# The task
Restate word for word the lines of the records below, starting at the line that contains "For every named target in this 297×2576" and ending at the line that contains "Videos (109, 12)", with both of those lines included and nothing else.

# Dataset content
________________________

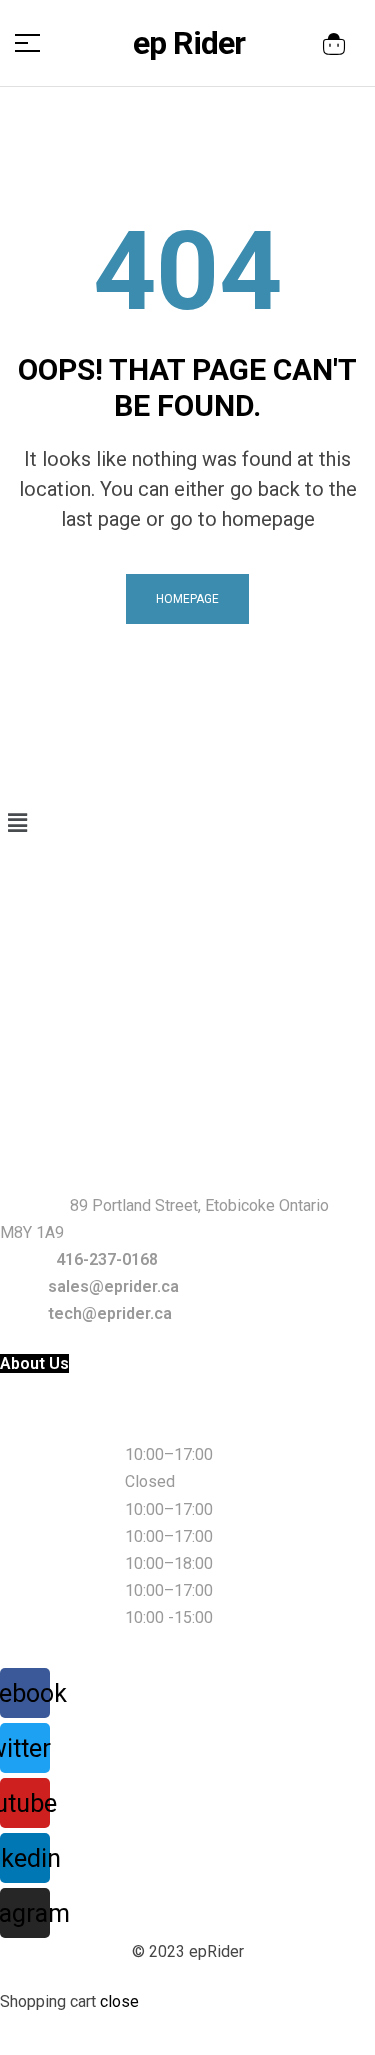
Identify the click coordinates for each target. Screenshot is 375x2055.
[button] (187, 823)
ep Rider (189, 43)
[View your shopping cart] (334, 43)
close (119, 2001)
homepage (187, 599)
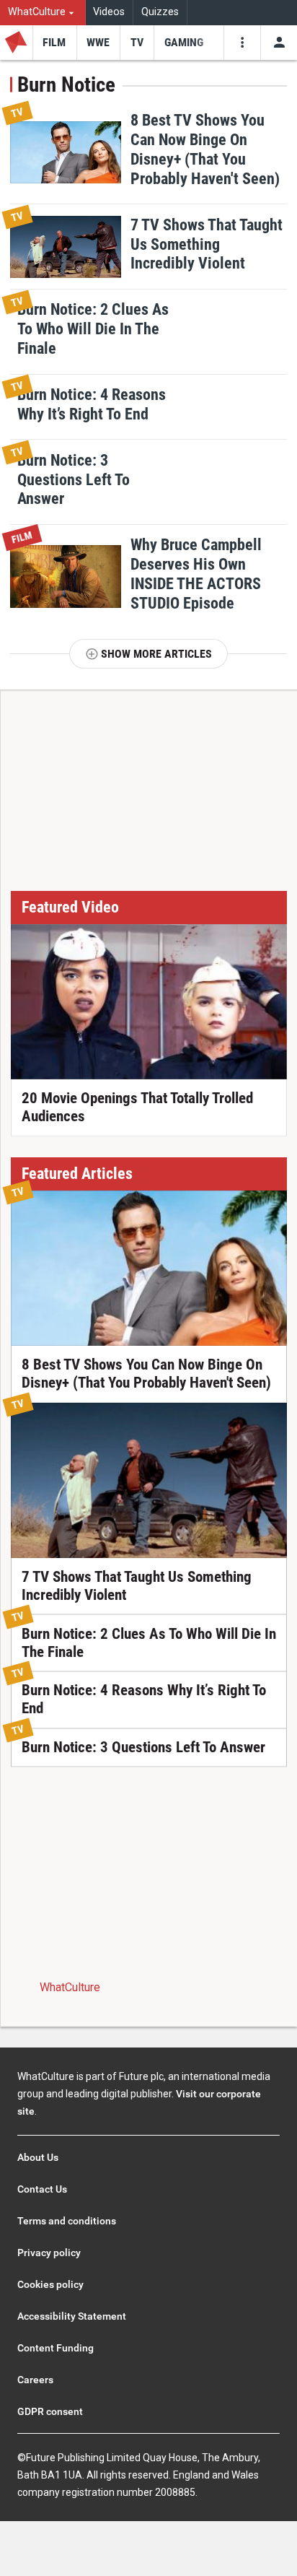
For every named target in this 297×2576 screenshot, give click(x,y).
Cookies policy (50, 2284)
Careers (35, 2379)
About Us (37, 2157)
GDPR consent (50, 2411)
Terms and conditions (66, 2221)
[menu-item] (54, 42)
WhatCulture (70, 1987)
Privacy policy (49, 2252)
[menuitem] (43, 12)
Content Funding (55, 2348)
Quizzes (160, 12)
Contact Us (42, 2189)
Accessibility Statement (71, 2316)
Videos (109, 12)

________________________

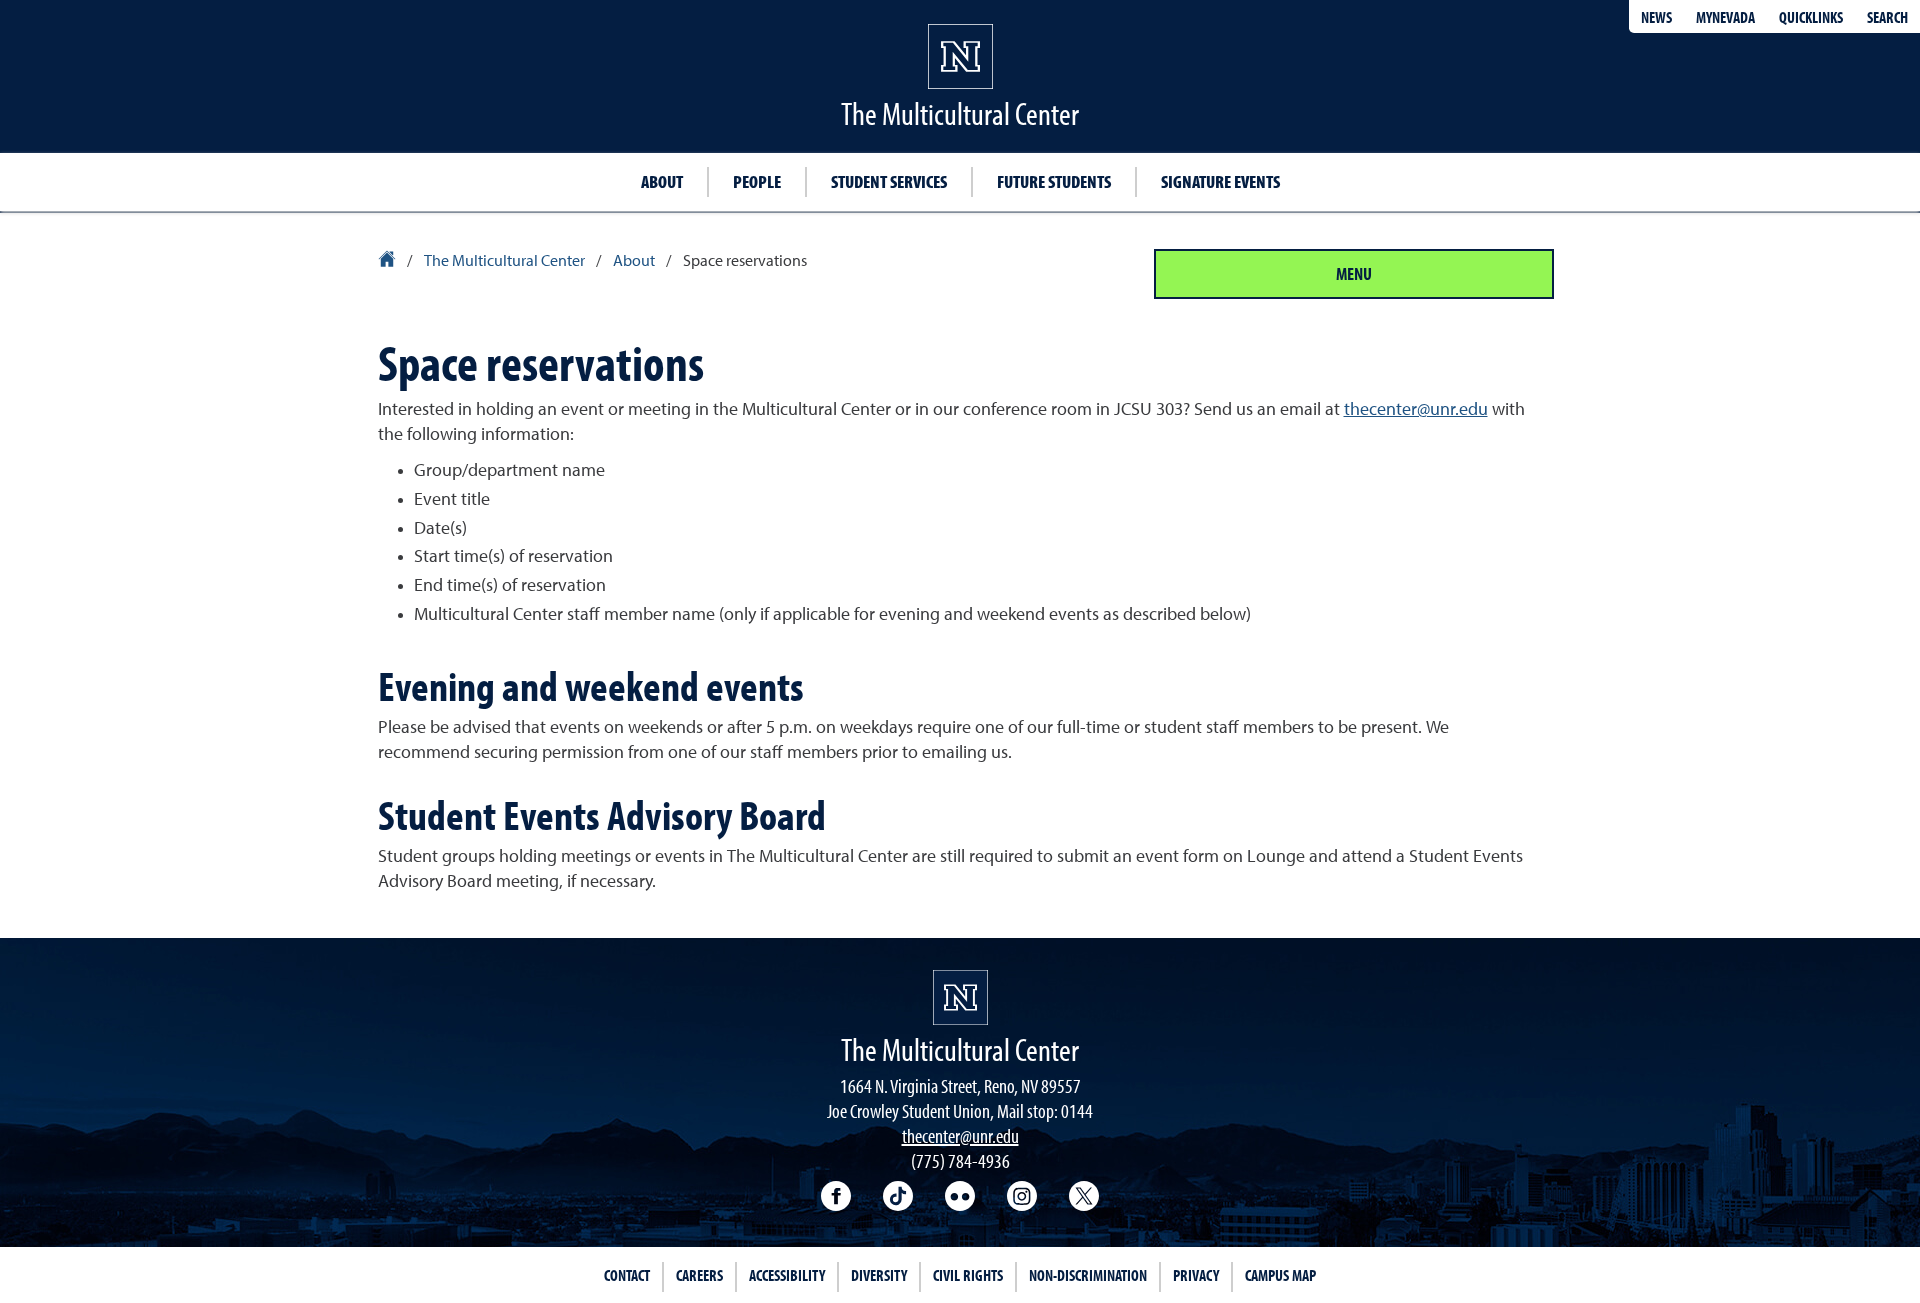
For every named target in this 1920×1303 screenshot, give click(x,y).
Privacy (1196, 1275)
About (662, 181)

________________________

# Finished exercise
For every named target in this 297×2576 screenshot, give click(x,y).
Cookies policy (50, 2284)
Careers (35, 2379)
About Us (37, 2157)
GDPR consent (50, 2411)
Terms and conditions (66, 2221)
[menu-item] (54, 42)
WhatCulture (70, 1987)
Privacy policy (49, 2252)
[menuitem] (43, 12)
Content Funding (55, 2348)
Quizzes (160, 12)
Contact Us (42, 2189)
Accessibility Statement (71, 2316)
Videos (109, 12)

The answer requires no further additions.